The Null Device

Galt's Gulch, NH

20,000 Libertarians to move to New Hampshire, vote as a bloc, create anarchocapitalist utopia, where Man can smoke dope, fire guns and be free of the depredations of evil collectivist parasites. (via bOING bOING)
Although Jackie Casey had voted for Wyoming, she just moved from Portland, Ore., to Merrimack, between Nashua and Manchester, renting a basement apartment with her cat, Soopa Doopa Hoopa, and her two 9-millimeter handguns. (She wants a machine gun "or at least a rifle" for Christmas.) She has already hung one wall and her bathroom with framed posters of Frank Zappa, who was a libertarian himself.
Dr. Sorens wrote that "within about 10 years after our move, we should have people in the state legislature and we should have entrenched political control of several towns and counties." He added that "once we have control of the county sheriffs' offices, we can order federal law enforcement agents out, or exercise strict supervision of their activities," and "once we have obtained some success in the state legislature, we can start working on the governor's race."

(Why does the name "Clearwater, FL" come to mind at this point?)

Libertarianism, of the American Ayn Rand-influenced Propertarian bent, is weird; in particular, the part about putting property rights above all other concerns.

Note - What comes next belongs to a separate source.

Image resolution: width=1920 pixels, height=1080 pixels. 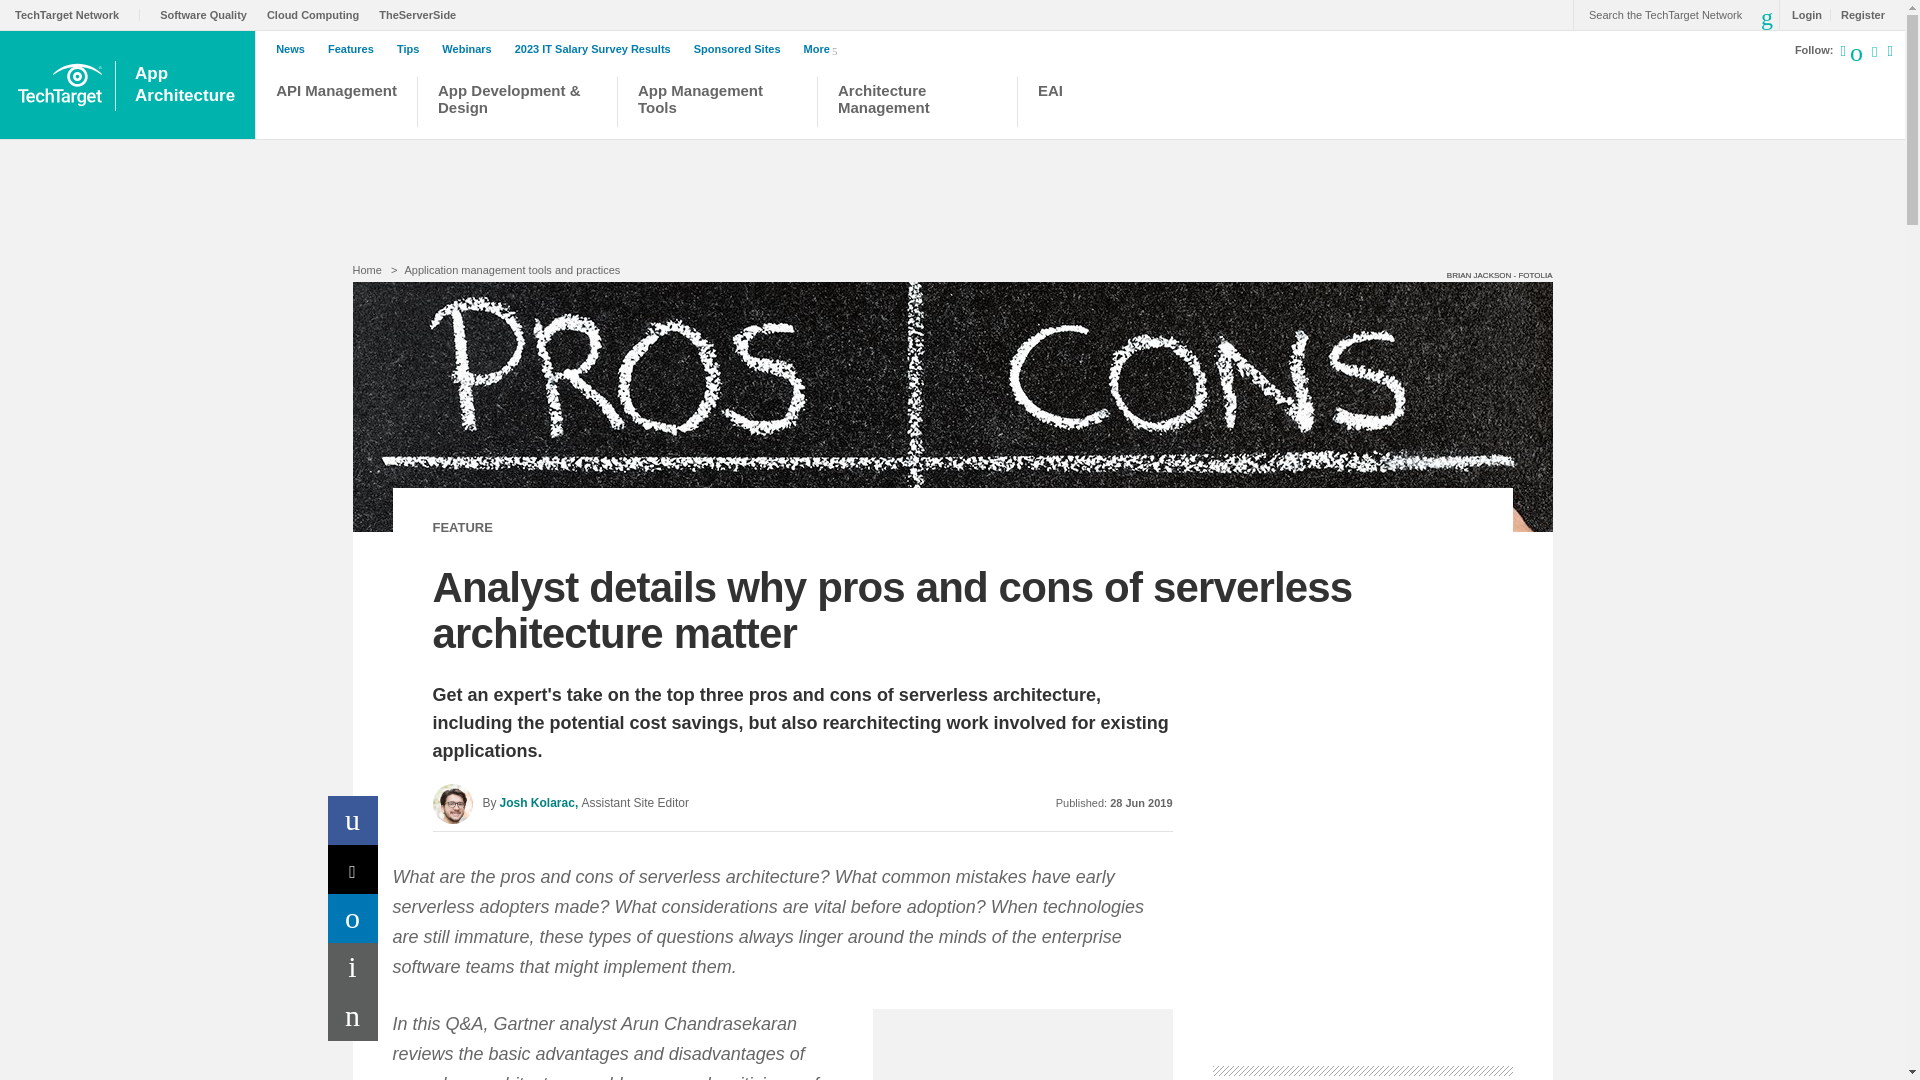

I half suspect that, had Libertarianism as we know it existed during the American Civil War, most Libertarians would have sided with the slave-owners, whose sacred and inalienable property rights were being threatened by the evil statist Abraham Lincoln (the "American Lenin", as some Libertarians call him).

There are 5 comments on "Galt's Gulch, NH":

Posted by: William Denton http://www.miskatonic.org/ Mon Oct 27 17:49:32 2003

"That's libertarians for you - anarchists who want police protection from their slaves." - Kim Stanley Robinson, <cite>Green Mars</cite>

Posted by: dj http://deejbah.livejournal.com Mon Oct 27 23:39:16 2003

You can just imagine that if a poor Spanish worker from Barcelona got transported in time from the late 1920s to now, she would think these people, being libertarians were her friends. For all of about 10 seconds.

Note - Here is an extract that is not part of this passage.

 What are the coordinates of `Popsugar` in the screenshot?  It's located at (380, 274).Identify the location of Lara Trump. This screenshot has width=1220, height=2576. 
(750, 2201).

Posted by: gjw http://the-fix.org Tue Oct 28 04:15:18 2003

A lot of libertarians are under the impression their philosophy is something entirely new, and they all demand a little slice of the planet to try it out on and "proove" how well it works.

But, I recall after the fall of the USSR, news reports described various countries (Bulgaria, Armenia) as "sliding into anarchy". They didn't slide into anarchy, the slid into libertarianism. And it didn't take long before they demanded some order once more.

Posted by: Anton Sherwood http://ogre.nu/ Fri Oct 31 08:11:33 2003

Property, in mainstream libertarian theory, is an extension of personal autonomy: you own yourself, therefore you own your labor and its products (until you sell same). Hence it is incompatible with slavery: a slave is always stolen goods.

Lincoln is guilty of plenty even though he didn't free any slaves. His first day on the job, he signed a proposed amendment to <i>protect</i> slavery, in hope of stopping the secessions. (That it failed should cast some doubt on the dogma that secession was all about slavery.) He sent troops to steal elections and suppress the peacenik press.

(Other slams at libertaria here are too vague for ignorant little me to address.)

Posted by: acb http://dev.null.org Fri Oct 31 15:06:32 2003

Is property an absolute right? If someone is starving (and has no money) and I have a loaf of bread lying around (assume, for the sake of this argument, that I'm a selfish bastard), does my right to my property override the starving man's need for sustenance? (Yes, it's an extreme situation, but it's at the extremes where ideologies often fall apart.)

What about intellectual property? If I create a program or piece of music, do I have the right to control how others access it? What if I come up with an idea? Is the idea my property, and am I entitled to demand payment from those who use it?